## BEGIN DATA LISTING
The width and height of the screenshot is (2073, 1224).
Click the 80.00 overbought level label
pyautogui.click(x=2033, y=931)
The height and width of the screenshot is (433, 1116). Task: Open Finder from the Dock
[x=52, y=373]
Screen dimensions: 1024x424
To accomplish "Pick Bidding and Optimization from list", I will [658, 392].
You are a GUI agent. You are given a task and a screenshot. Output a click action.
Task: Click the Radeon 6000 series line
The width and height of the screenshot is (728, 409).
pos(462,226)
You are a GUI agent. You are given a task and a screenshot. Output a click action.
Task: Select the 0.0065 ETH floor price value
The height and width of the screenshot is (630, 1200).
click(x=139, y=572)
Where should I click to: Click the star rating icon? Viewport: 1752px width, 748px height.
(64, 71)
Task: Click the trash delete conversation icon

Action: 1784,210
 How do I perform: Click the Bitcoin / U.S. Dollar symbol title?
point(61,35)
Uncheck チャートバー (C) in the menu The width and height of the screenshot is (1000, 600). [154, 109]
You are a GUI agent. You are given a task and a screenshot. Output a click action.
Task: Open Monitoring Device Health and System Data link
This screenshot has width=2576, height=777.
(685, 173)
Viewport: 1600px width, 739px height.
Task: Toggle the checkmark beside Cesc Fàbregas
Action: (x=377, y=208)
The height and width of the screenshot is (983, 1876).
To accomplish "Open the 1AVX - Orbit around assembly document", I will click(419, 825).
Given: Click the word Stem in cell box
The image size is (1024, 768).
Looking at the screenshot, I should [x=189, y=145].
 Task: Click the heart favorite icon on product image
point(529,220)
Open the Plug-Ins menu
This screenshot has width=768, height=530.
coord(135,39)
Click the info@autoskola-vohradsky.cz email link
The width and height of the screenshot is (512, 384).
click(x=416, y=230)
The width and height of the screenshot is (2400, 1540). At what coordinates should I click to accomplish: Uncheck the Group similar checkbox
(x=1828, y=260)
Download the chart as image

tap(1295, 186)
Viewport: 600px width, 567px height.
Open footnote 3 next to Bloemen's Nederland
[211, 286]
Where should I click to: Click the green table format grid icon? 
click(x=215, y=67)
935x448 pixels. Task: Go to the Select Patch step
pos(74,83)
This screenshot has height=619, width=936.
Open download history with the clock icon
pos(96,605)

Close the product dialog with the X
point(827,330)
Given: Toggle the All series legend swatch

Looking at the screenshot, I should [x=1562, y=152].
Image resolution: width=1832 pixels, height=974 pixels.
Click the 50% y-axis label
## END DATA LISTING
# [PROBLEM TO WORK ON]
Rewrite everything from the line containing "The height and width of the screenshot is (433, 1116)." down to the line containing "pos(462,226)". Keep the requests unchanged, and scale each coordinate in the answers by 1.9, rounding to whole numbers with halves rounded up.

# [RESPONSE BELOW]
The height and width of the screenshot is (433, 1116). Task: Open Finder from the Dock
[x=99, y=709]
Screen dimensions: 1024x424
To accomplish "Pick Bidding and Optimization from list", I will [1250, 745].
You are a GUI agent. You are given a task and a screenshot. Output a click action.
Task: Click the Radeon 6000 series line
The width and height of the screenshot is (728, 409).
pos(878,429)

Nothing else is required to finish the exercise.